● **What you are asked to do**: Your answer should consist of the lines in the listing that hold "computer".

● **Materials provided**:

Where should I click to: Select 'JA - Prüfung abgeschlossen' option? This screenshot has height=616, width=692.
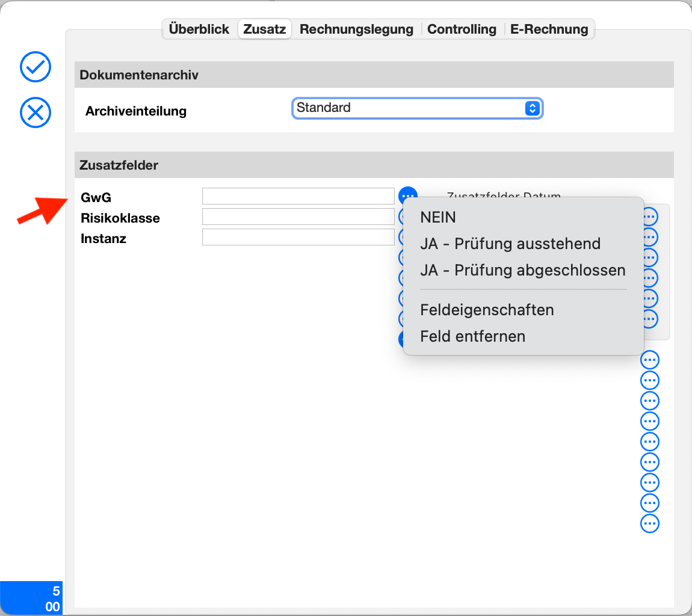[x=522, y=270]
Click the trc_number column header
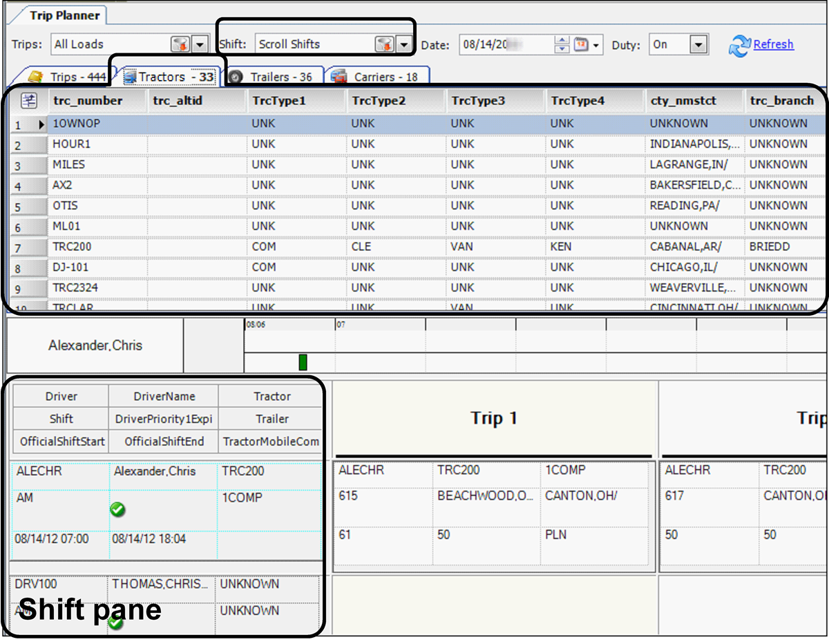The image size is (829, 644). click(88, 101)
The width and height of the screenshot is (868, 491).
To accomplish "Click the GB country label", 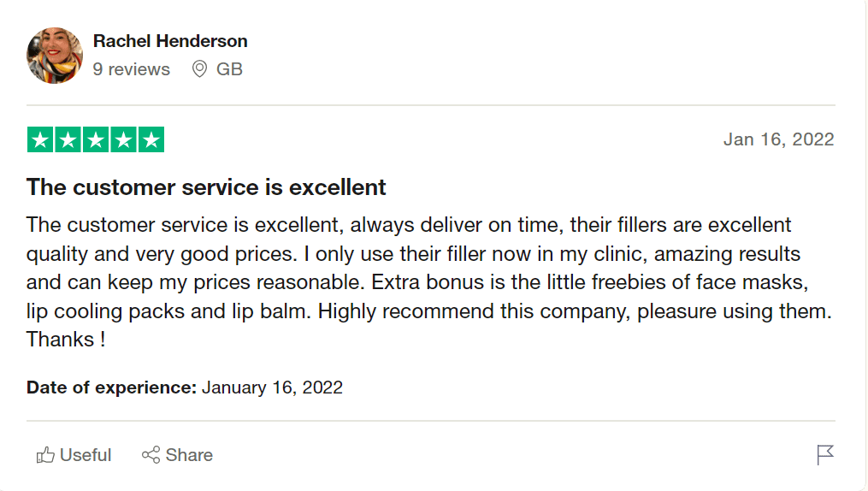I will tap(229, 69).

---

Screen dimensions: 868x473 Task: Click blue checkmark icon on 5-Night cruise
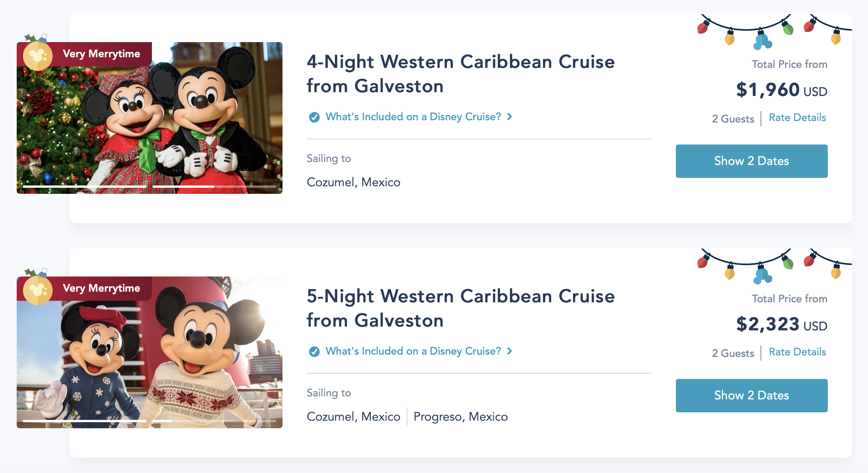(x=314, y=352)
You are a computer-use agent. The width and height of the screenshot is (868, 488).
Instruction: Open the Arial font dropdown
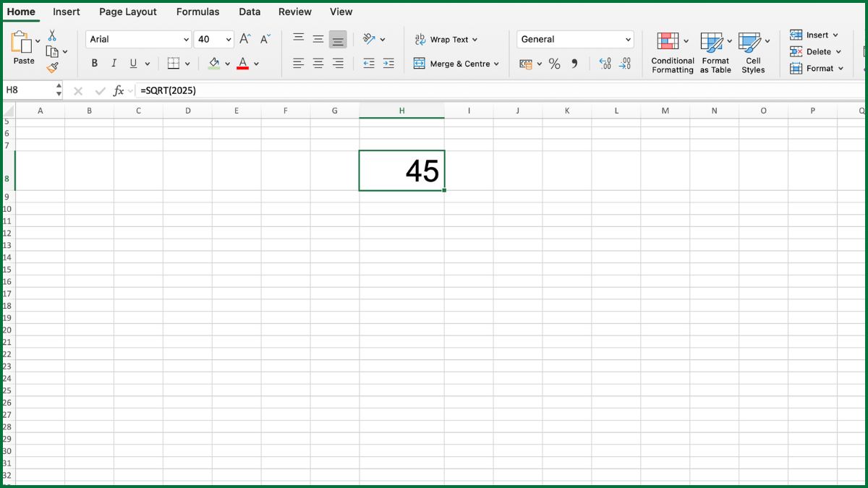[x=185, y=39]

* * *

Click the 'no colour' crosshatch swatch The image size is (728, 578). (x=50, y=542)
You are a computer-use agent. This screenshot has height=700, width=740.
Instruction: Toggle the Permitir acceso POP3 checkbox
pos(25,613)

● **Solution to this problem**:
You are a computer-use agent. The width and height of the screenshot is (868, 488).
You are a computer-use agent. This screenshot has height=700, width=740.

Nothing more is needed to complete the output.